Wherever an image appears in the data, omit it and copy all the remaining text word for word.

Data records
BEGIN

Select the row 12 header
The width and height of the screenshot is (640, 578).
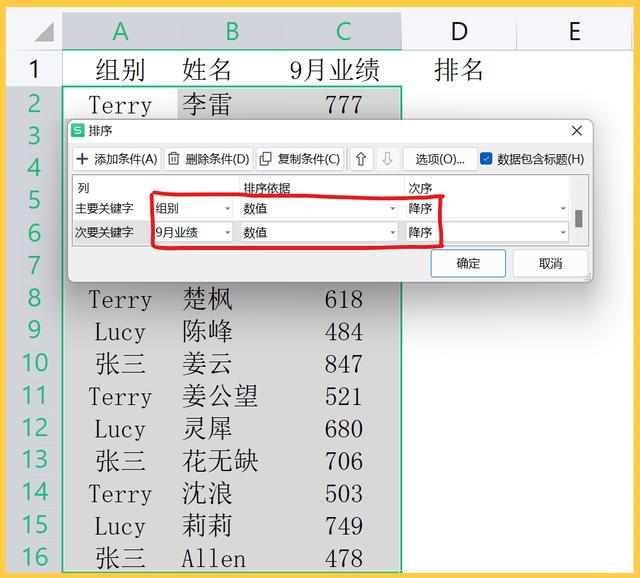pos(34,428)
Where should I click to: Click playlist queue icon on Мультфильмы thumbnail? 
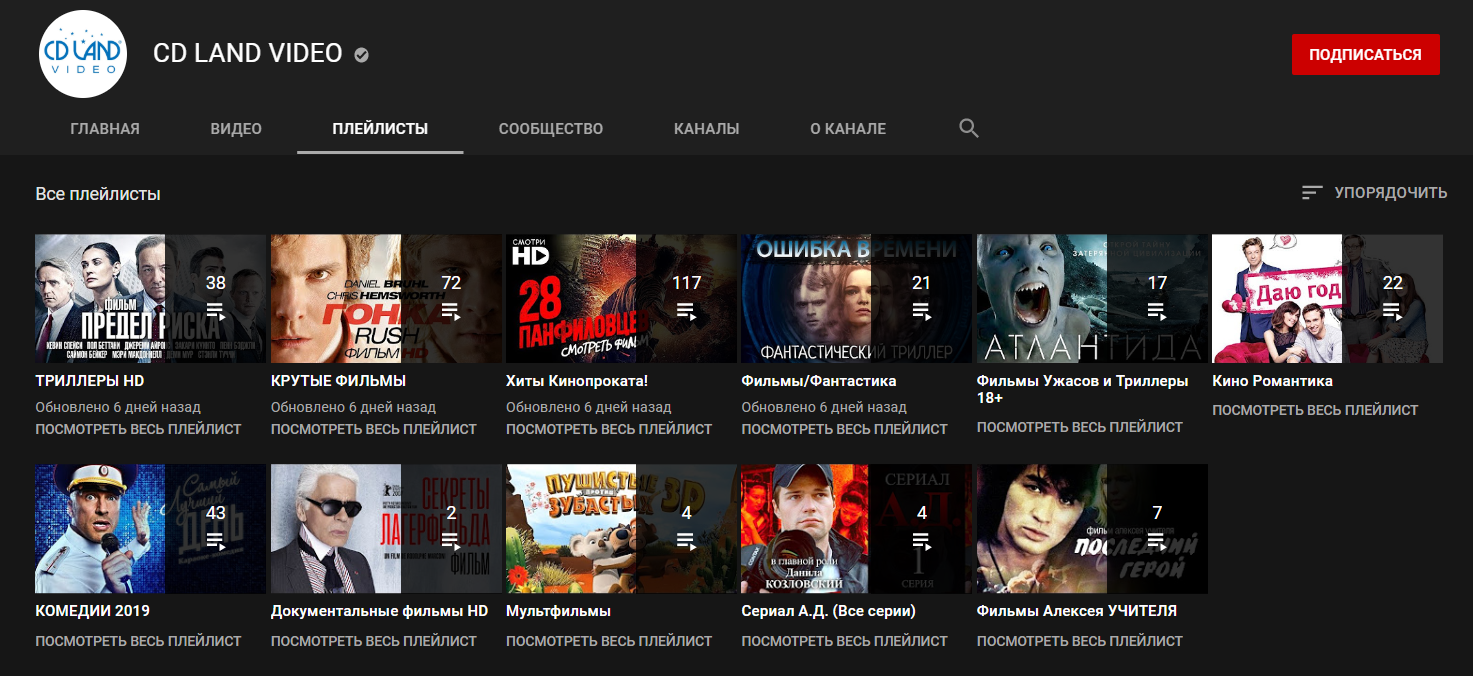click(x=686, y=541)
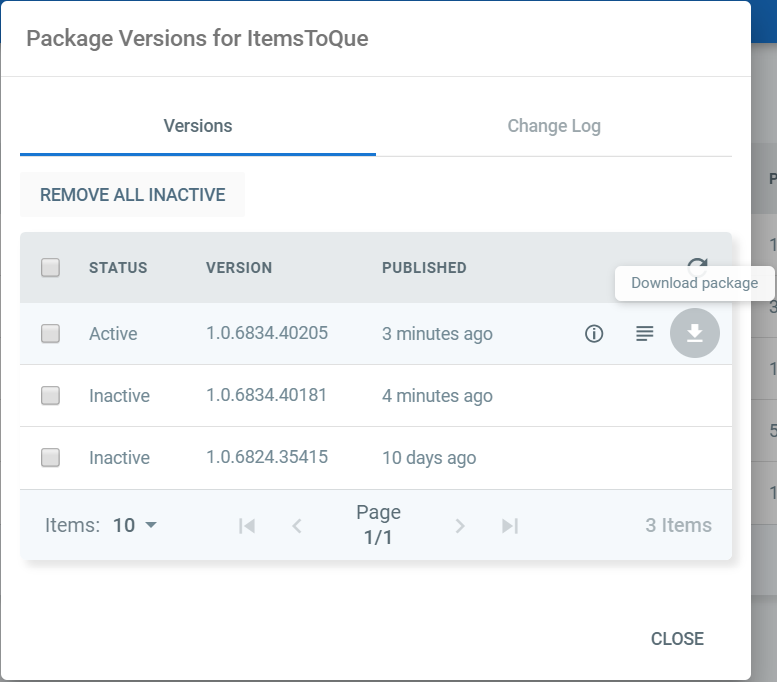This screenshot has width=777, height=682.
Task: Select the Active version 1.0.6834.40205 checkbox
Action: [51, 334]
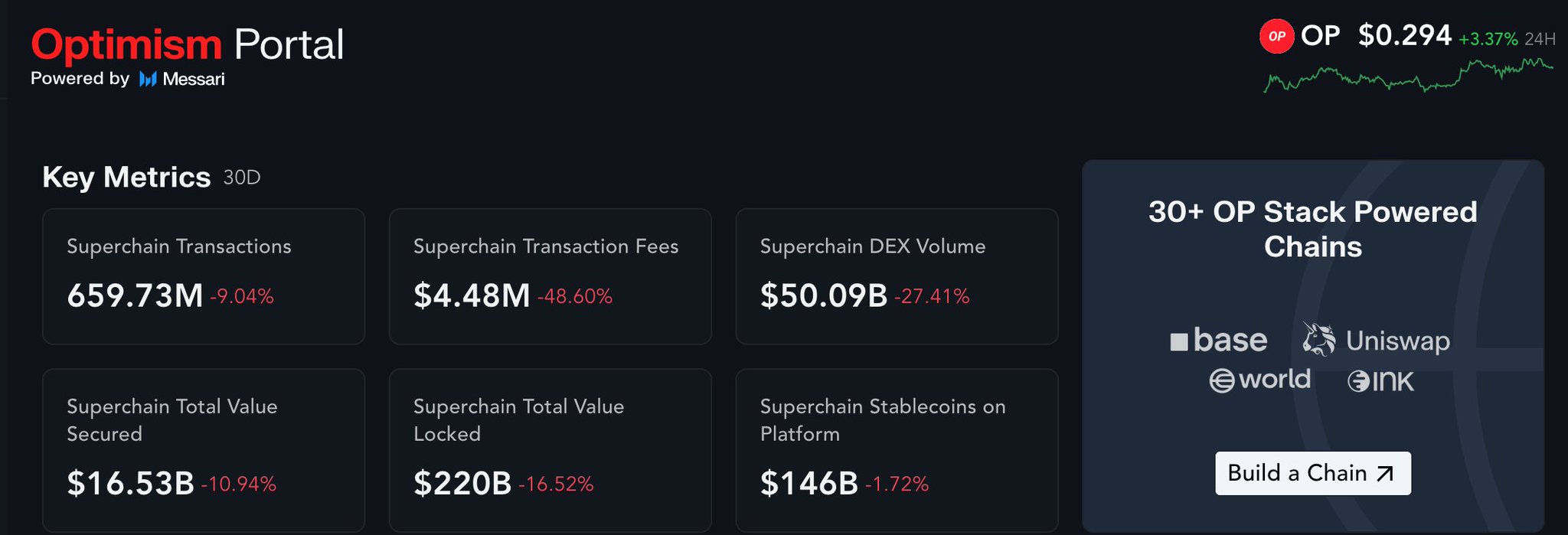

END

Response
Select the row 12 header
The width and height of the screenshot is (640, 578).
pos(34,428)
Where should I click to: Click playlist queue icon on Мультфильмы thumbnail? 
click(x=686, y=541)
This screenshot has width=777, height=682.
Task: Select the Active version 1.0.6834.40205 checkbox
Action: [51, 334]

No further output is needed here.